La feuille de route britannique fait aussi suite à un accord visant à œuvrer en faveur d’une “paix durable” dans la région avec Emmanuel Macron, et le chancelier allemand, Friedrich Merz, au cours du week-end.
Et le président américain, Donald Trump, a “levé un obstacle majeur” après son entretien avec M. Starmer en Écosse lundi, en “indiquant que les États-Unis […] ne s’opposeraient pas” à une reconnaissance britannique et exprimant “son inquiétude face aux images d’enfants affamés dans le territoire”, souligne le Guardian. Le journal note cependant qu’un porte-parole du département d’État américain a qualifié, mardi soir, les remarques de M. Starmer de “gifle pour les victimes du 7 Octobre”.
“Un poids symbolique important”
La “menace” du dirigeant travailliste “a un poids symbolique important”, reconnaît le Daily Telegraph. D’autant plus que “le Royaume-Uni, plus que toute autre puissance mondiale, a dessiné les contours actuels de la Terre sainte en publiant la déclaration Balfour en 1917”.

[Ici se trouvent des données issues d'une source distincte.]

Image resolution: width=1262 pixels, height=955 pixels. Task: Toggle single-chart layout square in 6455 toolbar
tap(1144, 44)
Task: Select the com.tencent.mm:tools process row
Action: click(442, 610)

“Cette déclaration de 67 mots de lord Balfour est célèbre – ou infâme, selon le point de vue – pour son soutien à l’‘établissement en Palestine d’un foyer national pour le peuple juif’, ouvrant ainsi la voie à la création d’Israël trois décennies plus tard”, rappelle le quotidien conservateur. Si bien que “de nombreux diplomates britanniques, députés travaillistes et ministres considèrent la reconnaissance de la Palestine comme un moyen de corriger le déséquilibre historique, en plaçant Israël et la Palestine sur un pied d’égalité”.
Pour le Telegraph, le Premier ministre britannique se dirige bien vers une reconnaissance de l’État de Palestine en septembre, puisqu’il est “peu probable” que les conditions fixées par M. Starmer “soient remplies”. “M. Nétanyahou, longtemps opposé à une solution à deux États, est plus susceptible de durcir sa position que de céder face à ce qu’il considérera comme une provocation britannique.”
Reste que “cette démarche n’aura que peu d’effets concrets”. “Après tout, 147 pays ont déjà reconnu la Palestine sans modifier ses perspectives de création d’un État. La reconnaissance ne peut pas donner naissance à un État fonctionnel.”